O ministro da Fazenda, Dario Durigan, afirmou nesta segunda-feira (27) que o Banco de Brasília (BRB) transferiu R$ 12 milhões ao Banco Master e recebeu em troca ativos sem valor, classificando a operação como um crime. Em entrevista à Rádio Jornal, de Pernambuco, Durigan detalhou a crise que envolve negociações entre as duas instituições entre 2024 e 2025, totalizando R$ 30 bilhões, e negou que a União tenha responsabilidade direta pelo rombo.
“O BRB tem boas operações, boas carteiras, mas [o banco], basicamente, passou R$ 12 milhões para o Master e recebeu guardanapo, papel que não valia nada”, declarou o ministro. Ele enfatizou que o acionista principal do BRB é o governo do Distrito Federal, que, segundo Durigan, “dilapidou o patrimônio, seja do DF seja do banco”. O ministro sugeriu que o DF utilize fundos constitucionais para lidar com a crise e que a União pode auxiliar apenas na mediação com o Banco Central.

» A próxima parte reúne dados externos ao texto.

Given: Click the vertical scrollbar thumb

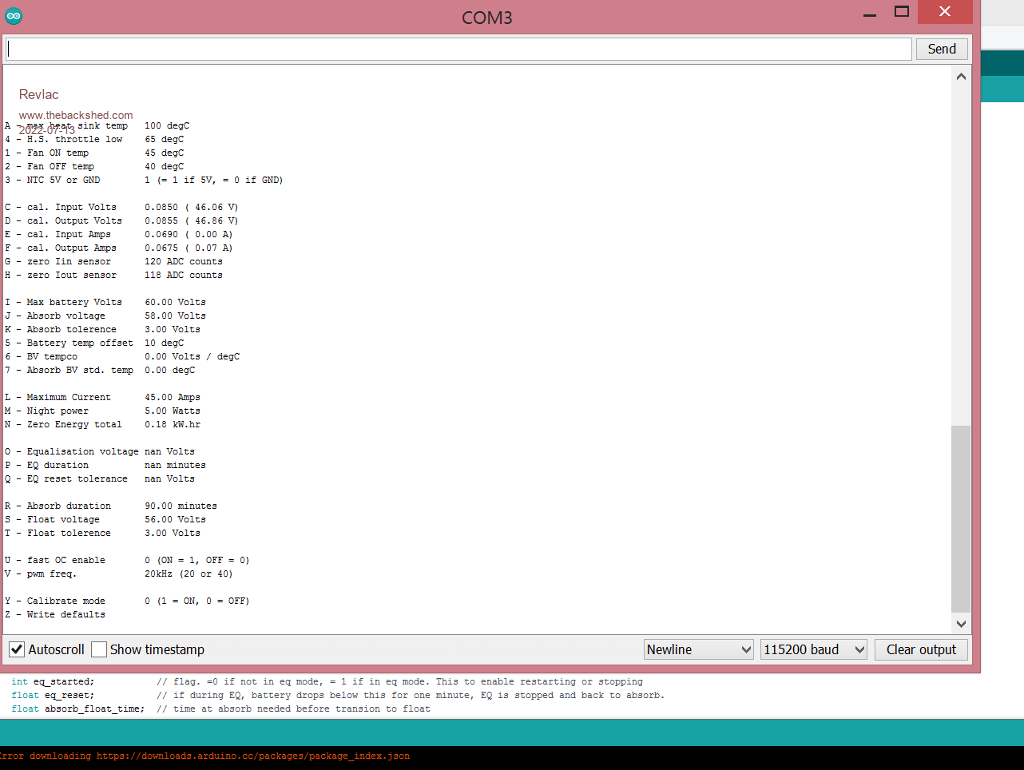Looking at the screenshot, I should [961, 518].
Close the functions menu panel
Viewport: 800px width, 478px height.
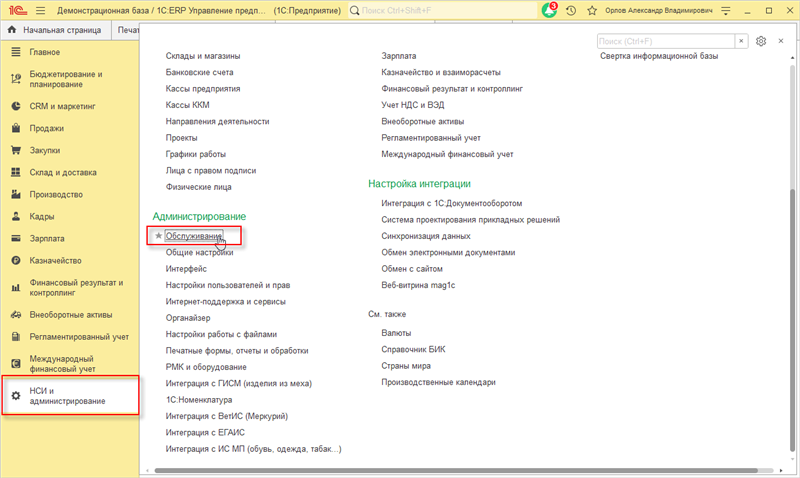point(780,41)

O acordo firmado no Supremo Tribunal Federal (STF) em 29 de maio autorizou um socorro de R$ 6,6 bilhões ao BRB, por meio de uma operação de crédito junto ao Fundo Garantidor de Crédito (FGC), limitada a 16% da Receita Corrente Líquida do DF. Durigan destacou que o banco agora precisa convencer o sistema privado e o FGC de que possui um plano consistente para superar a crise e se tornar uma instituição séria.

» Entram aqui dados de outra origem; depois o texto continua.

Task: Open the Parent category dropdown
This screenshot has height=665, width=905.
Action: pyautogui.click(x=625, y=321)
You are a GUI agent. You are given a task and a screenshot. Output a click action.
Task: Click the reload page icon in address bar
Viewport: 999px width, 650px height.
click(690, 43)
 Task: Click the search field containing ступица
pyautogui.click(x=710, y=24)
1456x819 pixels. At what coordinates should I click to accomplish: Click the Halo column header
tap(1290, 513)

Crise expõe fragilidades no sistema financeiro do DF
O BRB estima que pelo menos R$ 8,8 bilhões dos créditos adquiridos do Banco Master são títulos inexistentes, fraudados ou de difícil recuperação. O governo do DF afirma que pode recuperar R$ 2,2 bilhões com outras medidas, mas necessita de um empréstimo para cobrir os R$ 6,6 bilhões restantes. A lei que autoriza o acordo foi sancionada em 24 de junho.
O banco é controlado pelo governo do DF e opera mais de 30 programas sociais, além de oferecer crédito habitacional e gerenciar a folha de pagamento do funcionalismo distrital. A crise comprometeu a capacidade do Executivo local de garantir o funcionamento do banco dentro das regras do sistema financeiro nacional, devido às supostas fraudes nas transações com o Master.

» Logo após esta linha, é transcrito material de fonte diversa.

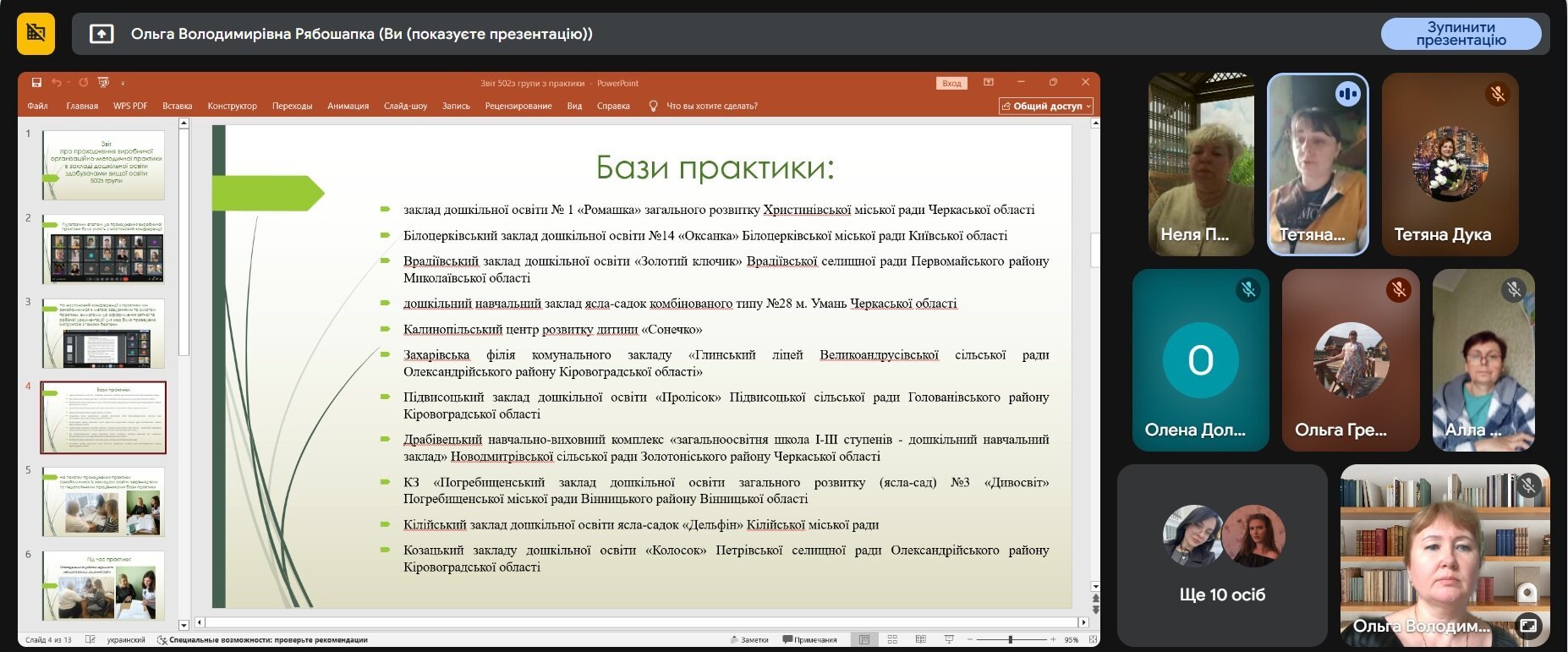This screenshot has height=652, width=1568.
Task: Fit slide to window icon beside 95%
Action: coord(1093,639)
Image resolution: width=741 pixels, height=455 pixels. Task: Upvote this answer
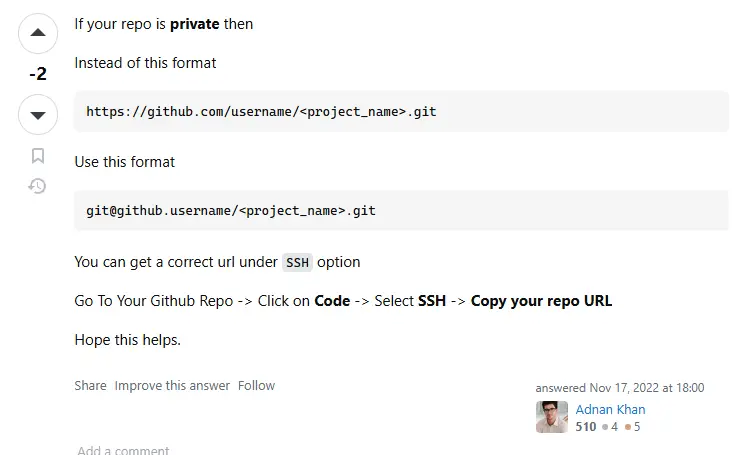38,34
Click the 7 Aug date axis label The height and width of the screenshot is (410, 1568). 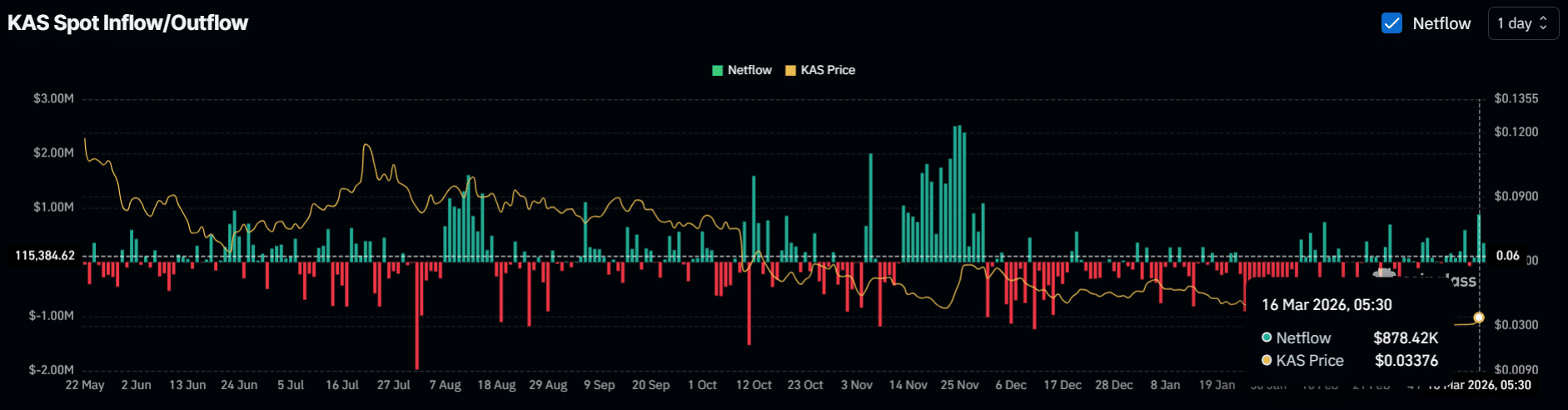(445, 385)
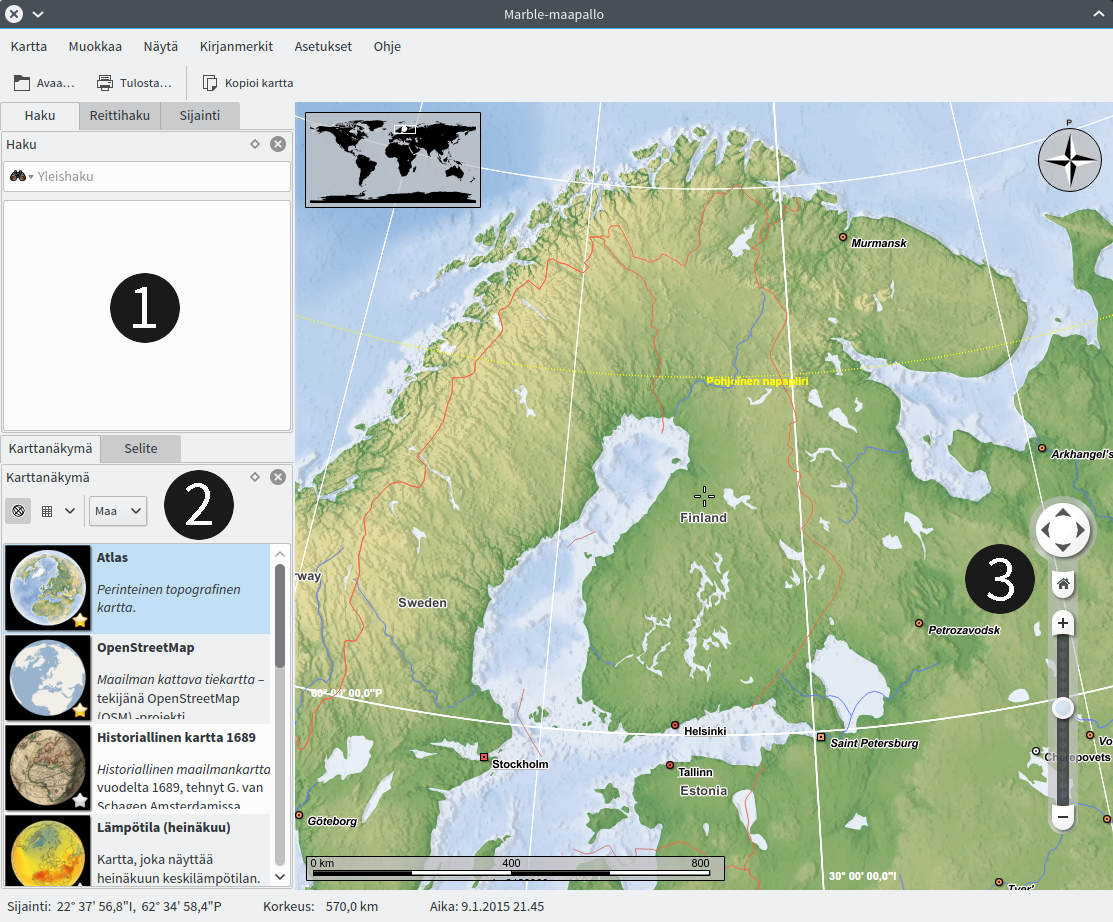Close the Haku search panel

(x=278, y=144)
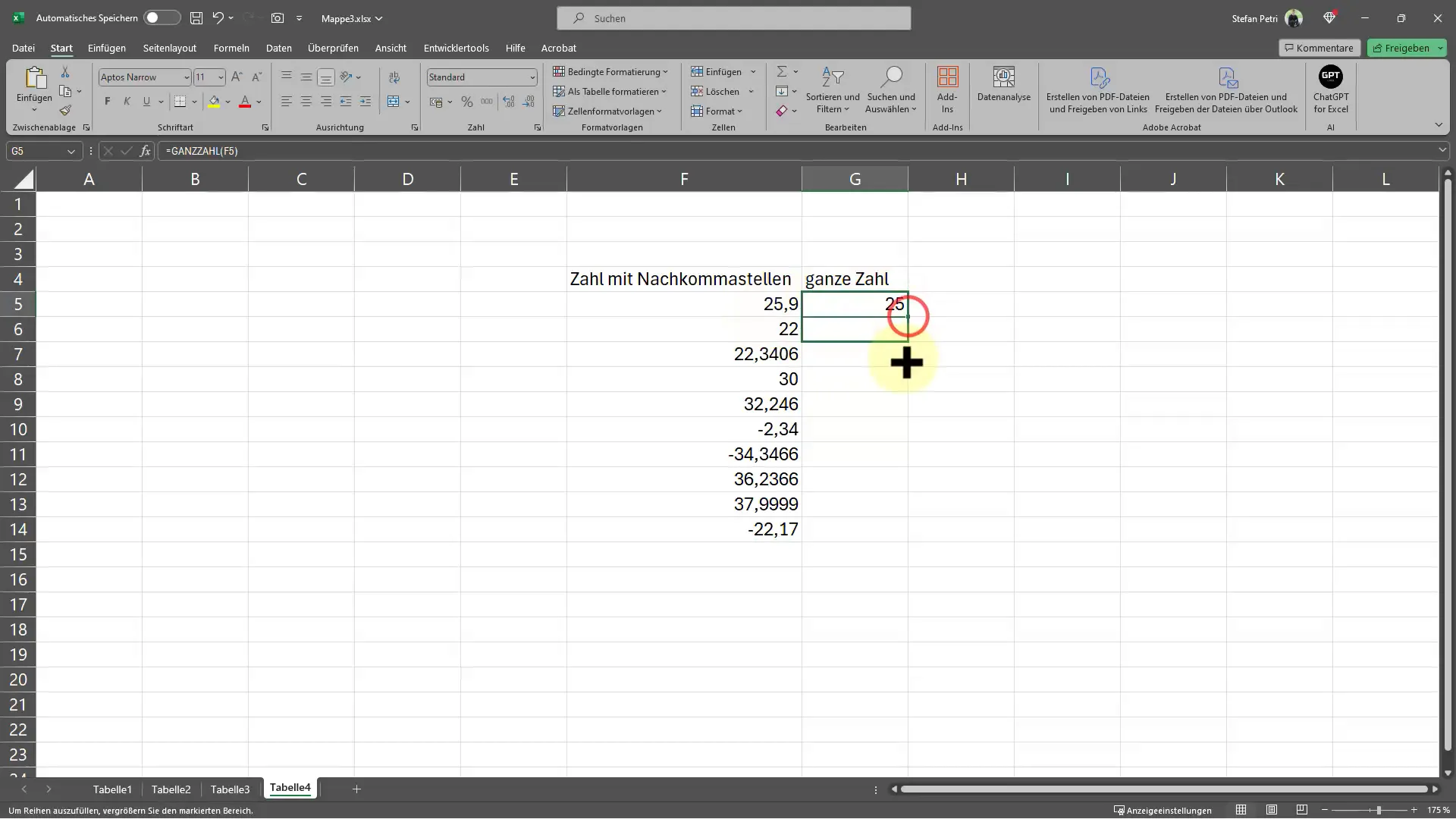Click the cell G5 input field

pyautogui.click(x=855, y=303)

Em novembro de 2025, a Polícia Federal deflagrou a operação Compliance Zero, que apontou um suposto esquema de fraudes envolvendo o ex-presidente do BRB, que foi preso. O caso levanta questionamentos sobre a governança e a fiscalização de instituições financeiras públicas no Brasil.
O panorama político geral revela tensões entre os entes federativos: enquanto o governo federal busca se distanciar da crise, o DF enfrenta o desafio de reestruturar o banco sem comprometer programas sociais essenciais. A situação também expõe a fragilidade de operações interbancárias e a necessidade de maior transparência em transações de alto valor.